Артём долго молчал, глядя на огни спящего, ничего не подозревающего города, раскинувшегося внизу, в долине. Огни эти были жёлтыми, тёплыми, уютными. Они обозначали дома, где люди сейчас наряжали ёлки, спорили о подарках, смотрели глупые комедии по телевизору. Они не знали, что часы тикают. Что завтра в полночь может не наступить.
— Не знаю, — честно, без увёрток, признался он. Он устал врать, в первую очередь — самому себе. — Я не знаю, как это сделать. Никакой технологии нет. Никакого регламента. Есть только… идея. И два человека, которые, кажется, уже почти перестали друг друга ненавидеть. И несколько других, которые, возможно, помогут. Стас не поможет. Система не поможет. Помочь можем только мы. И те, кому этот город так же дорог, как и нам. Пусть они ругают его, ненавидят, мечтают уехать… но они здесь. Значит, он им всё ещё нужен.

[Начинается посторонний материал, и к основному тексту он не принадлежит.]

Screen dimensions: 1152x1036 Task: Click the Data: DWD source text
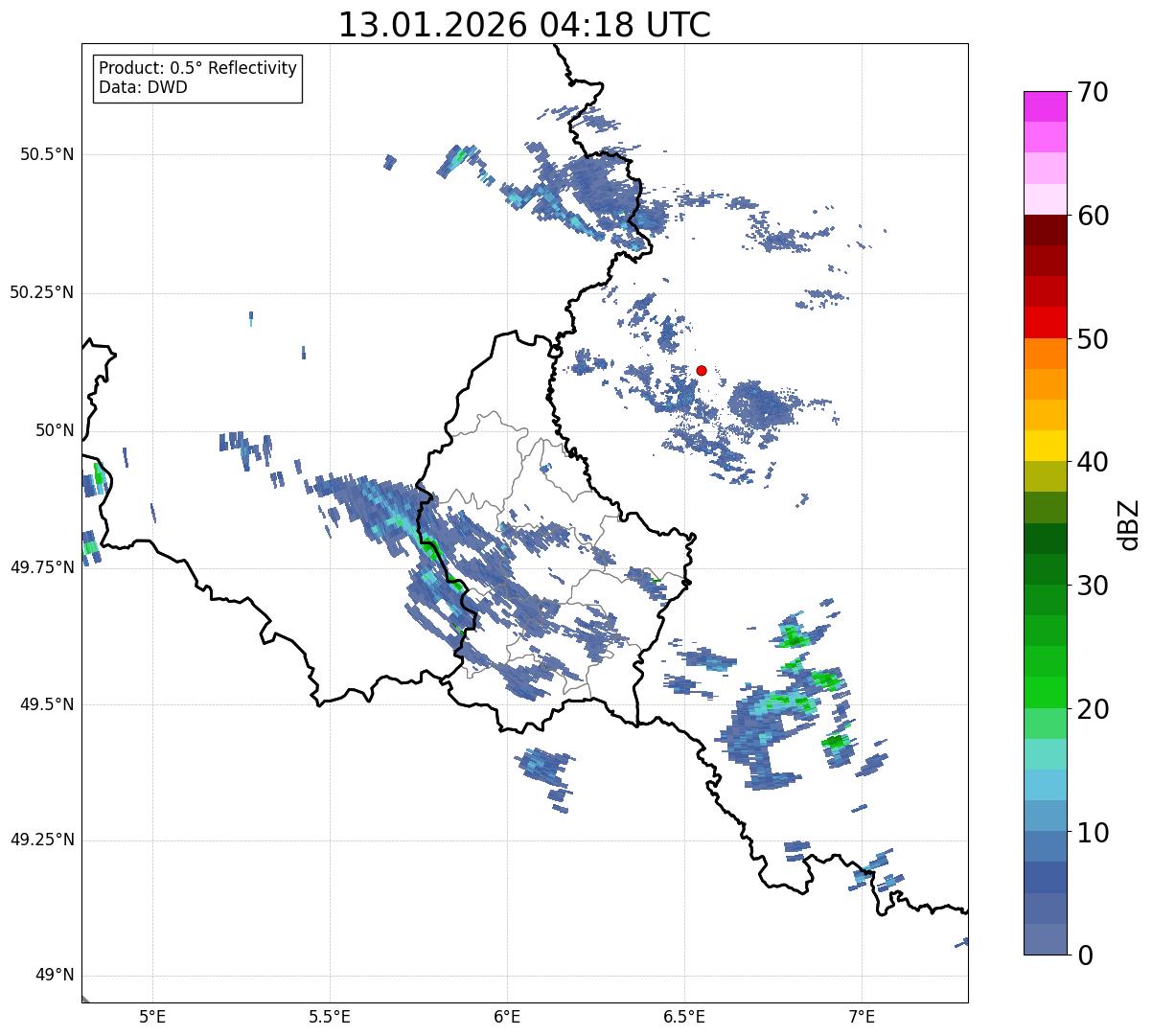[x=143, y=87]
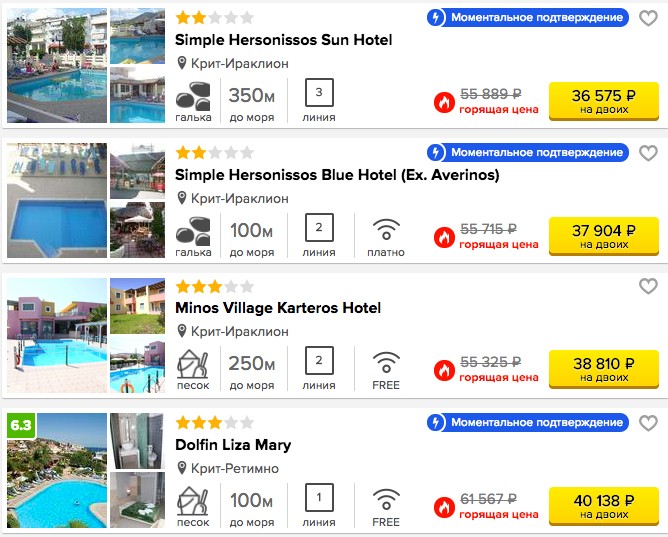This screenshot has height=537, width=668.
Task: Open Simple Hersonissos Blue Hotel title link
Action: 337,175
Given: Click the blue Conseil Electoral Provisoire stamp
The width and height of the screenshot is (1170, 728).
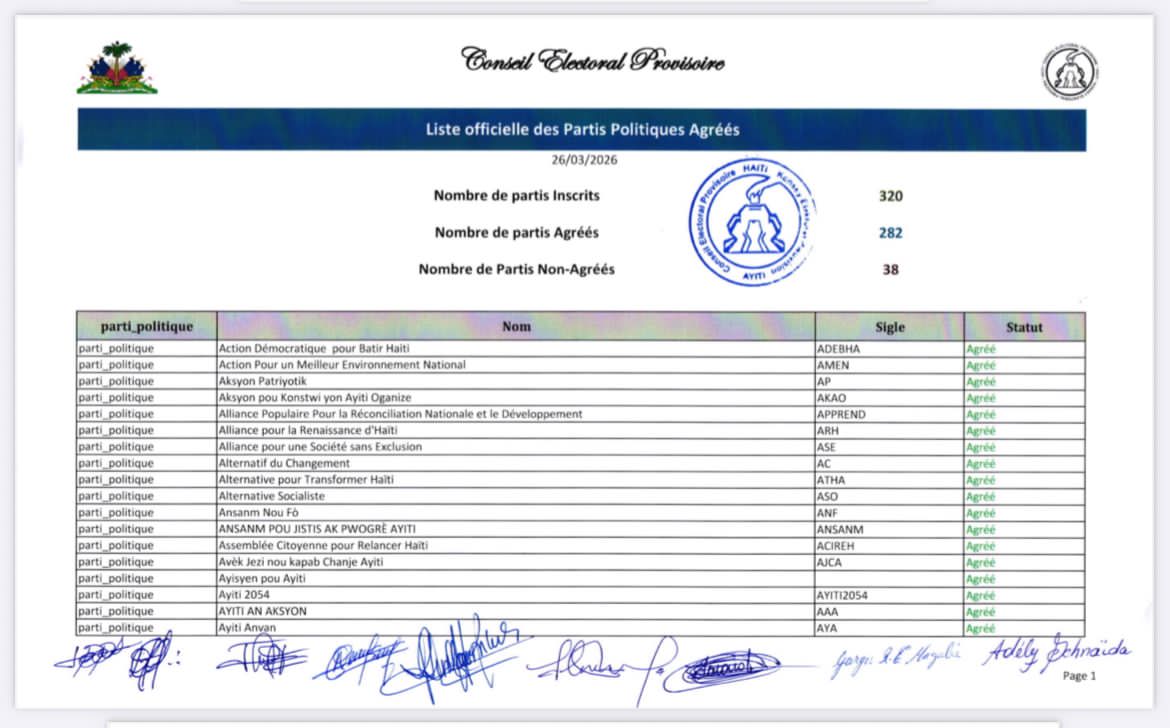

Он посмотрел на Веру, и в этот момент в его груди, поверх усталости и страха, что-то ёкнуло — тихо, но неоспоримо.
— Мы должны попытаться. Даже если шанс — один к миллиону. Даже если это выглядит как чистое безумие. Потому что если мы не попробуем, если мы просто сядем и будем ждать… то его слова станут пророчеством. И мы действительно будем просто наблюдателями. А я… — он запнулся, подбирая слова, — я слишком долго был наблюдателем. Составлял отчёты о чужих желаниях. Исполнял их по инструкции. Я не хочу в последний момент своей жизни, в последний момент жизни этого города, понимать, что я так и остался просто клерком. Который видел катастрофу, составил акт о ней и положил в архив под грифом «нецелесообразно к исполнению».
Он протянул руку, не для рукопожатия, а просто жестом, приглашающим идти дальше, в эту ночь, в эту неизвестность.
— Ты со мной? До конца?
Вера вытерла лицо рукавом грубой куртки, глубоко, с присвистом вдохнула морозный воздух, который обжёг лёгкие, но и прочистил голову. Потом она посмотрела на него. Прямо. Без ухмылки, без сарказма. Просто посмотрела.
— Да, — хрипло, но твёрдо сказала она. — Чёрт с ним. Чёрт со всем. Да. Только, ради всего святого, скажи мне, с чего, блин, начать. Если предложишь начать с составления протокола о намерении спасти мир — выброшу тебя в тот самый колодец, даже если он замёрз до дна.
Морфий на её плече слабо шевельнулся, вытянулся в нечто, отдалённо напоминающее длинную, тонкую кошачью спину, и издал звук, похожий на тихий, усталый, но на этот раз почти… теплый вздох. В этом вздохе, кажется, впервые за всё долгое время их странного союза, не было ни капли сарказма.